Given the portability difficulties with using cookies or http auth, a short-lived authentication token in the URL is probably your best option at the moment.

A specific note with respect to the Authorization header is that normally you'd need to be able to handle a 401 response to use it. But in the WebSocket API error responses are never exposed to the page for security reasons. So that wouldn't work very well.

[1] I actually can't think of any other APIs that expose ws: or wss: URLs at all. Certainly they don't appear in resource timing.

[digitalpacman]

I cannot use WebSocketSharp because it's missing the ability to customize authorization headers. I am trying to integrate with a WebSocket api that takes in OAuth2 bearer tokens.

[digitalpacman]

@ricea That's not the main reason why you don't put authentication values in URLs. It's because of server logs. Auth tokens should be treated with the same security concern as username and password combos. You don't put username and password combinations in urls, so neither should auth tokens. If you have a vulnerability and a user downloads your http logs, they then have access to virtually all of your accounts.

[digitalpacman]

@ricea sadly implementers don't get to make the decision of what is required to use an api. I am currently trying to use an api that REQUIRES oauth2 bearer tokens in the authorization header for server-to-server communication. They offer cookies for browser based security, but I do not have that luxury because I have no sessionids for the user. So all you're doing by saying "we should not do this" is saying "you have to look elsewhere to implement with this api". Which would simply just drive people away from using this implementation. You aren't "saving" anyone but not allowing this, just alienating users.

[maleta]

I encountered this issue looking for solution on my problem - how to remove sid parameter from URL that is set and used by websockets. Now I see @ricea suggestion of adding short living token to URL with explanation that "wss: URLs are never exposed to the user."

OWASP Zap report is suggesting sid param removal from URL, also this question on stackoverflow is refering that CloudFlare is also suggesting sid param removal from URL: https://stackoverflow.com/questions/42759556/how-to-remove-socket-io-sid-parameter-from-url

So my question is, @ricea, do you think that this reported issue is completely irrelevant because of fact that ws/wss urls are never exposed to users?

[ricea]

@maleta

So my question is, @ricea, do you think that this reported issue is completely irrelevant because of fact that ws/wss urls are never exposed to users?

Security measures need to be considered in terms of what threats they are intended to protect against and to what extent they are effective in mitigating those threats.

In the case of the Cloudflare vulnerability, placing the sid parameter in a header rather than in the URL would have provided no protection whatsoever.

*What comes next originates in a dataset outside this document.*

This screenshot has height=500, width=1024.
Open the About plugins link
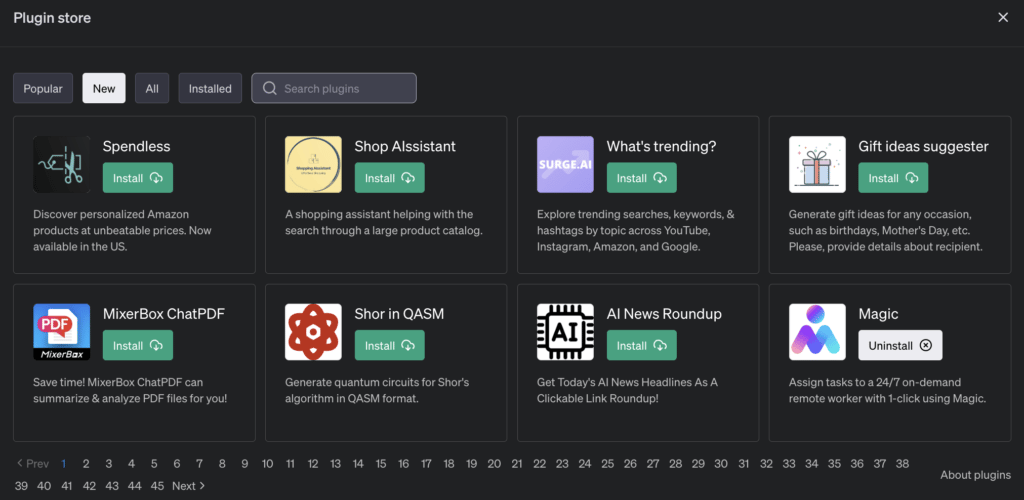point(975,475)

Quoting https://bugs.chromium.org/p/project-zero/issues/detail?id=1139:

... we observed encryption keys, cookies, passwords, chunks of POST data and even HTTPS requests for other major cloudflare-hosted sites from other users.

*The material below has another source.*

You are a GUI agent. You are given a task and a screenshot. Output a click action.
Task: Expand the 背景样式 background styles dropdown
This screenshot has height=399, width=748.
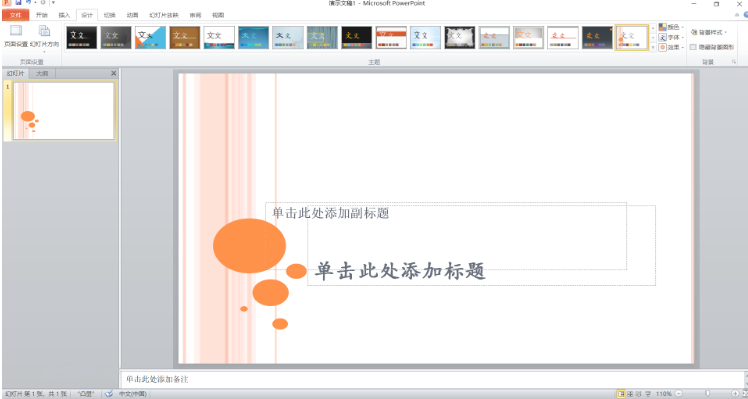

This is the trouble with checklist security. If you removed the sid parameter from the URL, you could check that item off the list and feel that you'd improved your security. But in practice there's no improvement at all.

@digitalpacman If someone has access to your server logs, they can do much worse things than just steal credentials. There's usually all kinds of personally-identifiable information in there. Access needs to be tightly restricted just as with any other kind of user data.

[digitalpacman]

@ricea there is only personally-identifiable information in there if you aren't doing good practices. At most there should be an IP address, but you can opt to not record that either. Not putting SECURITY CREDENTIALS in the url is an extremely popular best practice. Infact, governing bodies for security will instantly fail you if you are passing them in the URL.

Please look at the OAuth2 spec for example and explanation of these vulnerabilities. There is a reason it REQUIRES them in the POST body.